ラストのジーンのセリフ後に刻まれた、「90:00:00」のコードからは、「何が何でもきっちり90分のフィルムにする」という作り手たちの“執念”が感じられました。

一番見てもらいたいのは、誰?



90分という時間への執着が見えた『映画大好きポンポさん』ですが、実は原作、映画ともに、「MEISTER」の上映時間に関する具体的な指示はありません。90分という時間はあくまで、ポンポさんの信念です。「1分でも長い上映時間は嬉しい」という認識を持っている映画マニアのジーンなら、90分以上の作品を作り上げてもおかしくないようにも思えます。

しかし彼は、原作では17時間、映画では72時間にも及ぶ「MEISTER」の総撮影シーンを容赦なくカットし、きっちり90分のフィルムに仕上げています。その理由は、自分の映画を一番見てもらいたい人がポンポさんだったからです。

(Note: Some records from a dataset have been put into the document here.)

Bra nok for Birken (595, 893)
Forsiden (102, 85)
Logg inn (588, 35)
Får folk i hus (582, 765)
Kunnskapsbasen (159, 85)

“その映画を一番見てもらいたい誰かのために作ればいいんだ”
※引用:映画大好きポンポさん(杉谷庄吾【人間プラモ】/KADOKAWA) chapter5 P.108 コルベットのセリフより

世界一の名俳優マーティン・ブラドック(以下、ブラドック)を主演に迎えたこともあり、映画の撮影は順調に終了。ジーンは、ブラドックにふさわしい大作感を出していこうと編集の工程に進みますが、すぐに手を止めます。その時の彼の頭をよぎったのは、ポンポさんとよくタッグを組む映画監督コルベットから打ち入りパーティーの際にもらった、このアドバイスでした。

“この映画………間違いなくミャカデミー賞取っちゃうぜ”
※引用:映画大好きポンポさん(杉谷庄吾【人間プラモ】/KADOKAWA) chapter6 P.136 ポンポさんのセリフより

ジーンはきっと、ただの映画マニアだった自分に映画監督という夢を叶えるチャンスをくれ、さらに作ったものに対して期待を寄せてくれたポンポさんに、映画で応えたかったのではないでしょうか。

その証が、上映時間90分。数々の名シーン、名台詞よりも、90分であることを一番のお気に入りとしてあげたところに、彼の「ポンポさんに見てもらいたい」という熱い想いが込められているように感じました。